At my church, we often delay or “time slip” the preaching of the service in the room where the pastor isn’t physically present. To do this, we record the sermon video as it happens live, and then play it back out either a few seconds or few minutes later.
This has been a good workflow for us. Often though, in the delayed auditorium, it’s helpful for the worship leader to know when the server is ready to play back the delayed sermon video. We usually communicate this over the intercoms into the band in-ears, whenever there’s an appropriate break to do so, like when they aren’t actively singing, praying or talking. That works well, but sometimes it means we have to wait longer than we should to be able to let them know we are ready to play back the video.
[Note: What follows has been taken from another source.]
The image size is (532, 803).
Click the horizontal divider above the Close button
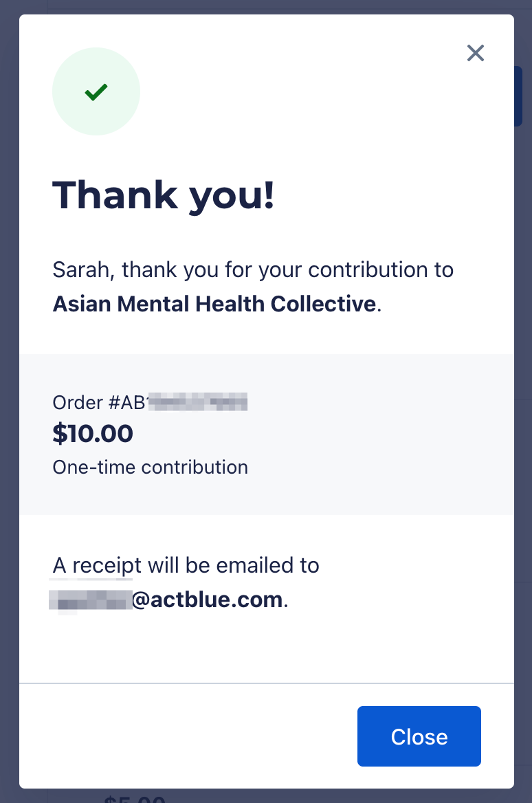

So, I thought, if we had a simple cue light that we could use to let them know when we’re ready, I wouldn’t need to have my team wait to communicate. The band could just look at the light and know we are ready for them. It would also give that boost of confidence before they hear from us in the in-ears.
To create this system, I bought a Raspberry Pi Zero W and a blink(1) USB light. If you haven’t heard about the blink(1) light, I wrote about using it in this post. I bought the Pi Zero in a kit that came with a black case and power supply.
I had initially envisioned this light being located on stage but after talking to my team, they actually preferred that it be located on top of the camera back in the tech booth, so they could easily see it.
I’ve been learning Python recently, so I whipped up a simple Python web server that accepts HTTP requests to then light up the blink(1) light. For now, I’ve limited it to red and green. Red = problem like we aren’t sufficiently delayed, the server is not ready, etc, green = ready/good for playback anytime, and clear/no light = no status. I set up the Pi to start this web server when it boots up, so it’s very easy to set up.
We trigger the light using a Stream Deck Mini running Companion located at the video server. The operator has three buttons, and each one sends an HTTP request to the Pi Zero to trigger the light.
I also have a command set for each button action on the stream deck to update a button on another stream deck in the other control room, so each director knows the status of the video server. This doesn’t replace our intercom communication, but it certainly augments it!
Overall, we’re very happy with this notification system! All in, it cost us about $55 for the Pi Zero kit and the blink(1) light, and of course, the code was free. 🙂 It’s available on Github if you need it! That’s where I will provide updates as I add more features to this.